[GIVEN PROBLEM] Count the lines in the material below that contain the string "Screen", with case counting. Give only the number.

(Records from a collection)
::::::::

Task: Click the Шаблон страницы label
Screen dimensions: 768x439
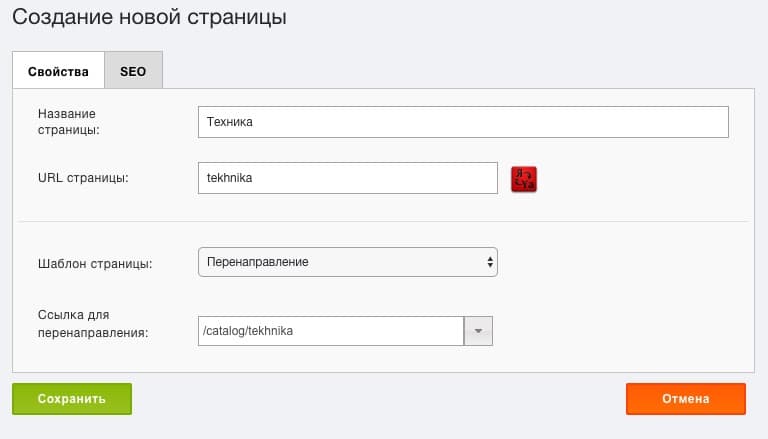Action: (95, 264)
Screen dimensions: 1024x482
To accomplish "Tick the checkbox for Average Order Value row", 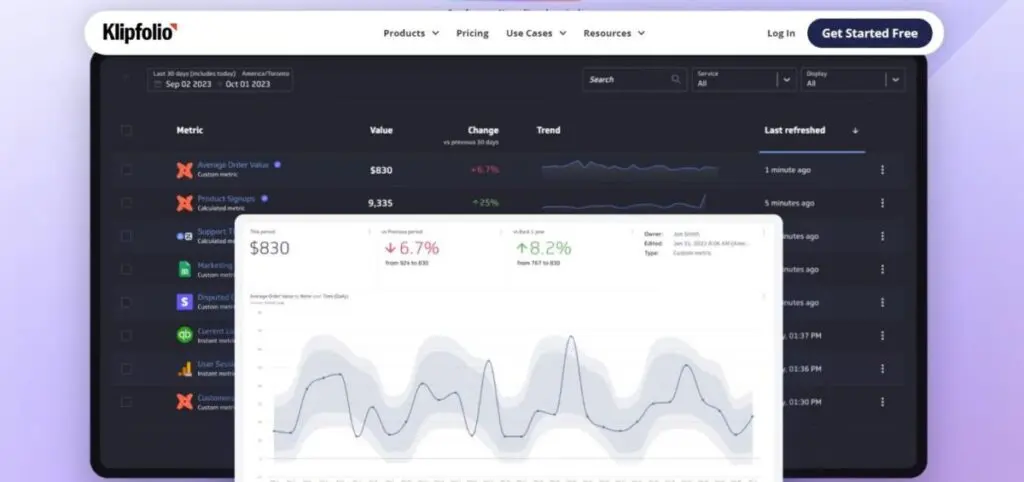I will [126, 170].
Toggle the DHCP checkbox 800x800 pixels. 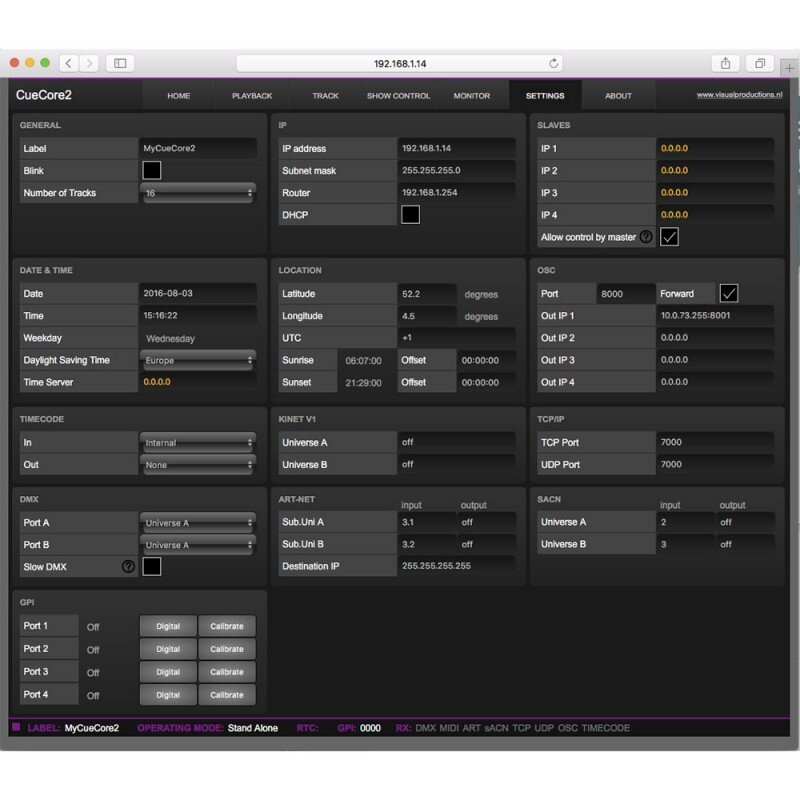[x=410, y=215]
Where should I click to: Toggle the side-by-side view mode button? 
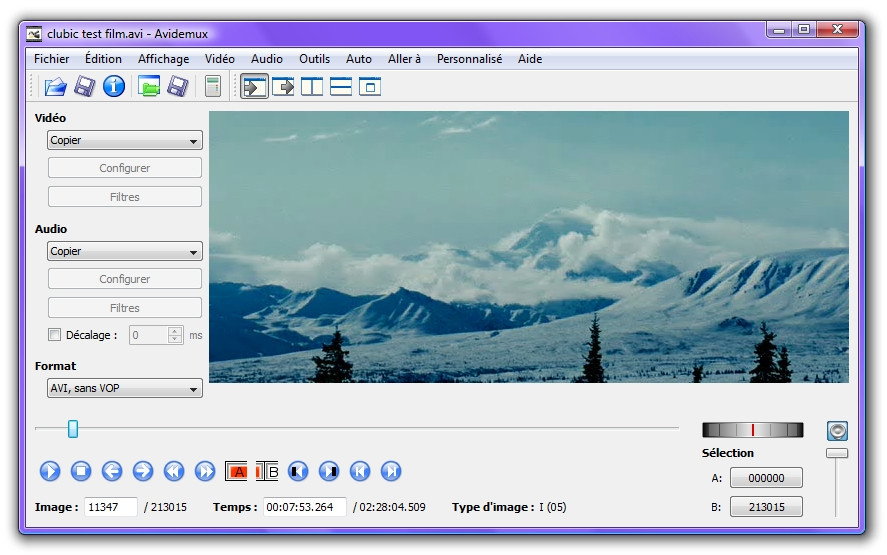[x=312, y=87]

::::::::

[FINISHED ANSWER] 2